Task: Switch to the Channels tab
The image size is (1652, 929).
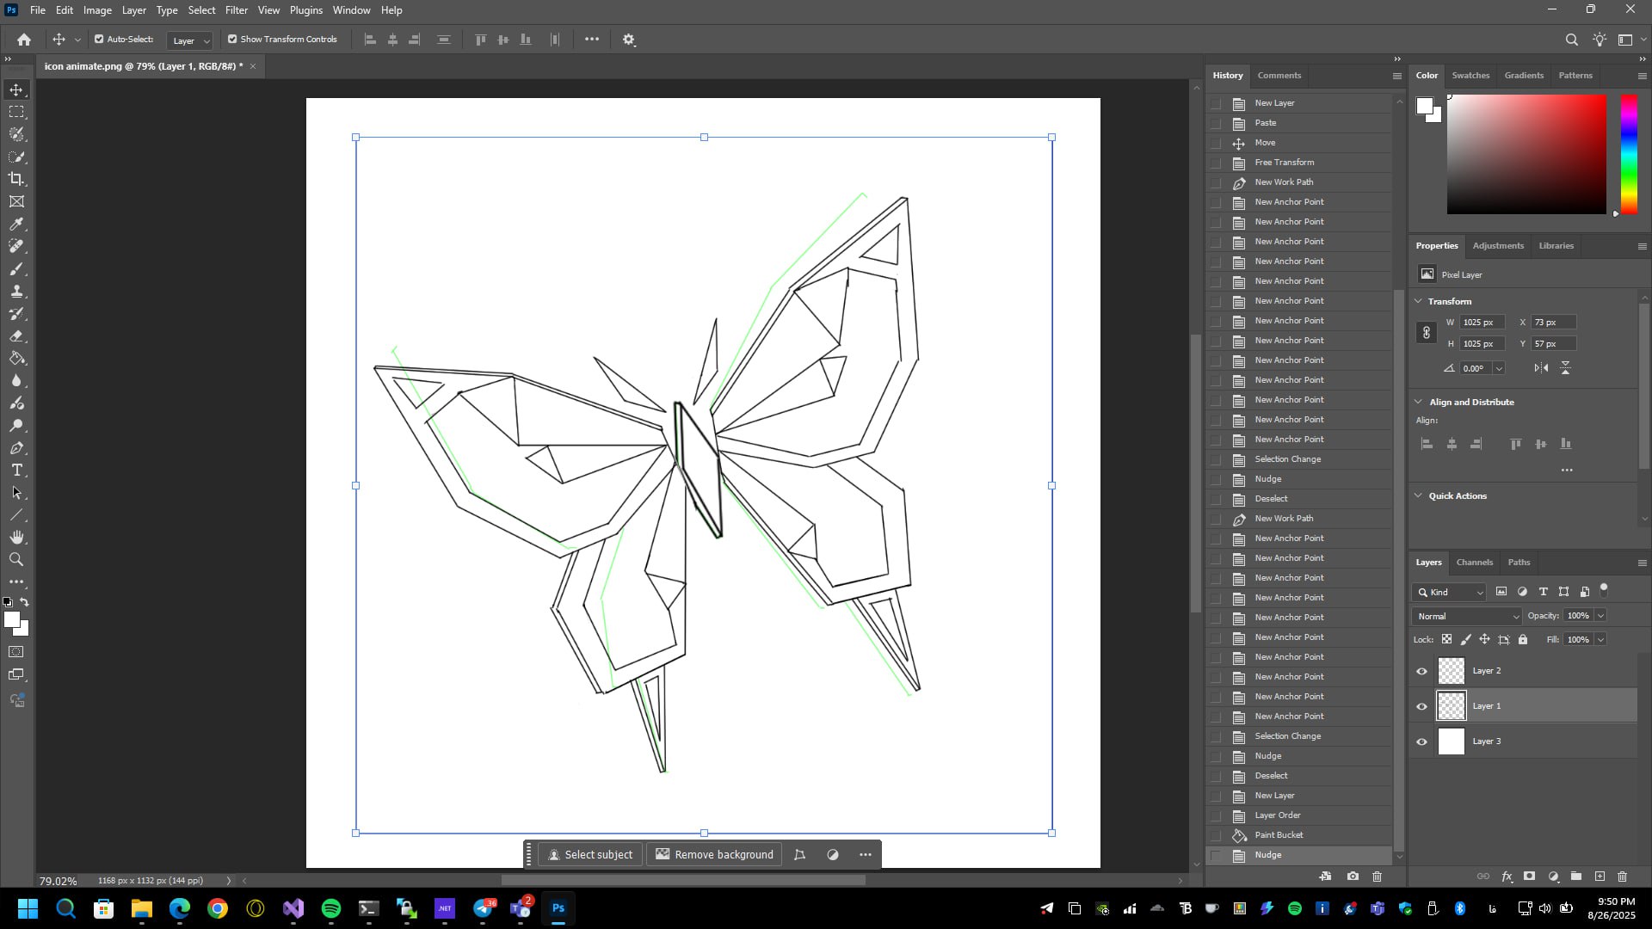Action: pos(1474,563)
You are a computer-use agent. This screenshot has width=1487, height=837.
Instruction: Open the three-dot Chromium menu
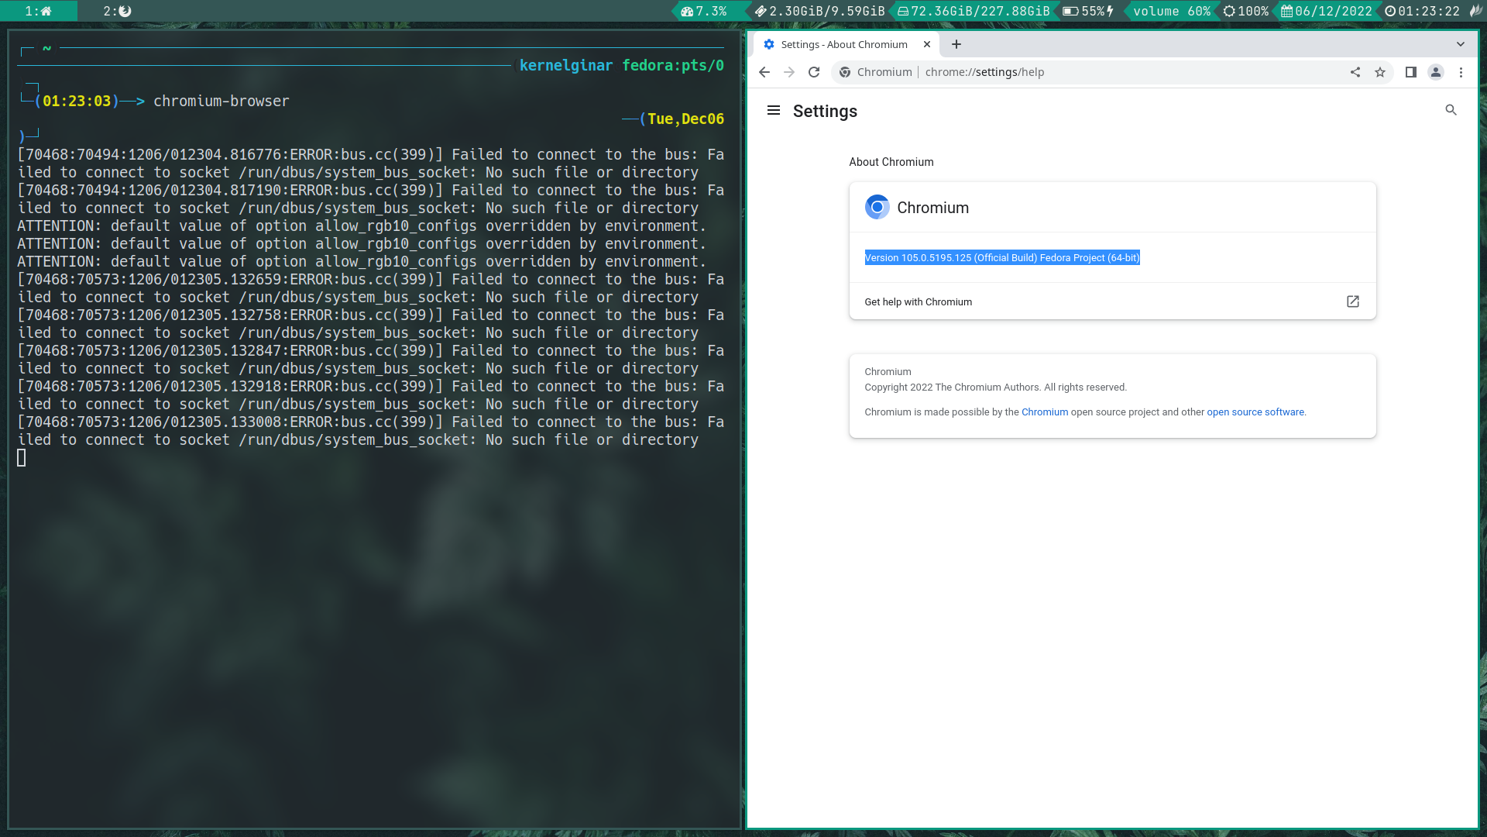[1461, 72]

-- Activity --
Where the line containing "The image size is (1652, 929)." appears, begin writing out the lines exactly, and continue through the end of the material above, omitting pictures.

-- Reply to the task --
The image size is (1652, 929).
Action: pos(1474,563)
You are a computer-use agent. This screenshot has width=1487, height=837.
Instruction: Open the three-dot Chromium menu
[1461, 72]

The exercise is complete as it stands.